The Carrera Panamericana holds a special place in the motorsport history books, regarded now as one of the most gruelling endurance races to ever have taken place. More than just a race, it was an exhausting cross-Atlantic adventure. 3,000 kilometres of often untarmacked roads traversing Mexico from end to end, from the border with Guatemala to that with the United States was the ultimate test for car and driver. With consecutive stages of 950 km divided into two parts with a break of just half an hour, it’s clear to see why only five editions were held. Starting in late November of 1950, the authorities called time on it in 1954 due to the extreme danger.Meanwhile, the reputation of the ‘marathon’ had grown equal to that of the Mille Miglia or the 24 Hours of Le Mans, both races with large radio and press following. Despite the difficult conditions and expense of sending cars and people, all the biggest European and North American manufacturers wanted to race there to promote their marques and win the prize money. Not only this but to sell cars in the United States (for European manufacturers), using the big earnings to offset their investments
However, this ‘raid’ on America wasn’t always successful, because sometimes the cars were totally wrecked in an accident. Unfortunately, some champions also failed to return from Mexico, one of them being Felice Bonetto. Many winners found their image inextricably linked to the Carrera. This was so for Umberto Maglioli, who began racing with his mentor Giovanni Bracco in endurance tests such as the Mille Miglia and Targa Florio. In 1952, he drove a Lancia Aurelia in his first Carrera, finishing fourth behind Luigi Chinetti, the famous NART founder. This result smoothed the way for him to join Ferrari in 1953, but not before winning the Targa Florio with Lancia. Mike Hawthorn won the 12 Hours of Pescara for Ferrari and then went to the Panamericana with the 375 MM and the company of another 176 entrants. Lancia turned up with a strong team and totally dominated the race.

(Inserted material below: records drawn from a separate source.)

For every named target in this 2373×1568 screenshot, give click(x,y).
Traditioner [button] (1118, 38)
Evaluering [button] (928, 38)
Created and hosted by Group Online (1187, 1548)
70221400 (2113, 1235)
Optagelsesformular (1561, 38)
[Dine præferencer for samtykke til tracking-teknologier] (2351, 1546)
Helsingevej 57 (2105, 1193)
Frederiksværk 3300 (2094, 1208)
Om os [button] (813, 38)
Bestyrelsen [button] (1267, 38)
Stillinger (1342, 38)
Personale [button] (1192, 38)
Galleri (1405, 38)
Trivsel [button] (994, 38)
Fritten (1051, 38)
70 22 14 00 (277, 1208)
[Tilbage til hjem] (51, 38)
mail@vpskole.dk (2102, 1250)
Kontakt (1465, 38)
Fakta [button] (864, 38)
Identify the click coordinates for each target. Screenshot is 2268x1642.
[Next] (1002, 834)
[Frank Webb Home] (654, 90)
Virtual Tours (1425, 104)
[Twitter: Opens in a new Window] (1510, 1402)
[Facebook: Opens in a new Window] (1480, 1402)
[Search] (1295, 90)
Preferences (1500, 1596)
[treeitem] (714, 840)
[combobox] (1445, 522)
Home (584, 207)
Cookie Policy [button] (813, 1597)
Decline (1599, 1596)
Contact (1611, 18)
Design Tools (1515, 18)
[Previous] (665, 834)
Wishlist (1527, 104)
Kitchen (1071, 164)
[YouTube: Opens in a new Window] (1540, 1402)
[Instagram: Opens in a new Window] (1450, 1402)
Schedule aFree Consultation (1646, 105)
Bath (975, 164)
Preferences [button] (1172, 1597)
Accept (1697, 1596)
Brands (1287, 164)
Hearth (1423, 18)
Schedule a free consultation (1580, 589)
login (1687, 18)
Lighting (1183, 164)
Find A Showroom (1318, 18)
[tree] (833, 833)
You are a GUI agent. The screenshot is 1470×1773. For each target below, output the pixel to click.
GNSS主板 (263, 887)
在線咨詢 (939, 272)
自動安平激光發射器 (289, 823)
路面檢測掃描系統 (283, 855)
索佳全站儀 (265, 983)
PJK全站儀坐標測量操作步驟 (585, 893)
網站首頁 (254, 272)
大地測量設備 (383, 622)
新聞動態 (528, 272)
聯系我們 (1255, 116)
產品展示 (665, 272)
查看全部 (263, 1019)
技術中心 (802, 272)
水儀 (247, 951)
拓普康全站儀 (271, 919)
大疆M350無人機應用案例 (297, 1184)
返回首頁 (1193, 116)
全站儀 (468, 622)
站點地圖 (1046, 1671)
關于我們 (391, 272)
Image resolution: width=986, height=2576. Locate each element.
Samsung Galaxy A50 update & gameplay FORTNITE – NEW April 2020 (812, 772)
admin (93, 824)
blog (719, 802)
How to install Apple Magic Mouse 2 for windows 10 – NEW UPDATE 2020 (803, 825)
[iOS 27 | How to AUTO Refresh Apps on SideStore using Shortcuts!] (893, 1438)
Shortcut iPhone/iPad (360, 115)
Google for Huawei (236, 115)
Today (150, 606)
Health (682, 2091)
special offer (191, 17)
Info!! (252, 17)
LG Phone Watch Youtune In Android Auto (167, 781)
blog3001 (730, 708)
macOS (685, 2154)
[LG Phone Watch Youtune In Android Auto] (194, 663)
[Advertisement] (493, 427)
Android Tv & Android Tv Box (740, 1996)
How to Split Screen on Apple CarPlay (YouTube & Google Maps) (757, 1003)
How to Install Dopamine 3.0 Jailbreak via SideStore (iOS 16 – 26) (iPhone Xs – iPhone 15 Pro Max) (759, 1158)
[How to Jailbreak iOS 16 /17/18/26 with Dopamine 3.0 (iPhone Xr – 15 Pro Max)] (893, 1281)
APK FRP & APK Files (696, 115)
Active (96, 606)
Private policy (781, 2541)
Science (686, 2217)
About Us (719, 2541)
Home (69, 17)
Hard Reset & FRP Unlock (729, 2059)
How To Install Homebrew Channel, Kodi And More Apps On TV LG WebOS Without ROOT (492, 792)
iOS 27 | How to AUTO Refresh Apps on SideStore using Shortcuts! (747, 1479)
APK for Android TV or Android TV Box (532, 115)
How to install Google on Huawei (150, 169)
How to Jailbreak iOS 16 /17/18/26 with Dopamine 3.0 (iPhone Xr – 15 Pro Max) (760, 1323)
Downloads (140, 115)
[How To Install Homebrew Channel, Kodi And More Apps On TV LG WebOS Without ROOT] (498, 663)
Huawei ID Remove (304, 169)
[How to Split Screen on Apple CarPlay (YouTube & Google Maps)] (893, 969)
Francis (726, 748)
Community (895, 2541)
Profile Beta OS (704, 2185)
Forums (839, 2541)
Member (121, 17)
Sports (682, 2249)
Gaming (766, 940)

However, tyre problems forced Maglioli, despite winning four stages, to stop and switch to the car of Mario Ricci, who sponsored the entire shipment of cars from Maranello, entered by Scuderia Guastalla of Franco Cornacchia and Luigi Chinetti. Maglioli launched into a furious chase on the long straight stretches of the final stages, earning the nickname from the Mexican press of “el suicida del volante” or even the “mad Italian”, but he just couldn’t make up the gap. Ferrari nevertheless won the Sportscar Championship.
Maglioli set a world record in the Chihuahua-Ciudad Juárez stage, won at an average of 222.59 km/h. During the Cuernavaca motorway stretch, the newspapers reported that his 375 MM even touched the 270 km/h mark. In 1954, after winning three Sportscar races, Maglioli returned in triumph to the Carrera Panamericana. Victory in the Carrera had a special appeal because it was definitely the hardest race of the season. There were no Lancias, but there were Porsches and Alfa Romeos on the grid. The race was a family affair between Phil Hill-Richie Ginther, with a blue and white 375 MM Vignale Spider, sporting an eye-catching rear fin, and Maglioli with a 375 Plus Pininfarina Spider, who excelled at the wheel of the very powerful, high capacity racing car. His greatest ability was to instinctively feel out and ‘know’ circuits he had never driven on. He knew how to manage the tyres in the first part of the race and to put his foot down on long final stretches.
Maglioli’s 375 Plus was given to him for the race by the American customer Erwin Goldschmidt, a relative of the famous banker Jakob, and was sold to another American customer shortly after the event. The duel ended with victory for Maglioli in the last Carrera Panamericana, in 17 hours 40 minutes and 26 seconds, with a record average of 173.692 km/h. Some say that the decision of the organisers to discontinue the race was taken on the basis of his performances. Ferrari also won the World Sportscar Championship in 1954. In addition, the name of Maglioli became synonymous with Targa Florio, a race that he won three times in 1953, 1956 and 1968. He also came third for Scuderia Ferrari in the Italian Grand Prix at Monza in 1954 and triumphed with Parkes at the 12 Hours of Sebring in 1964 in a 275 P.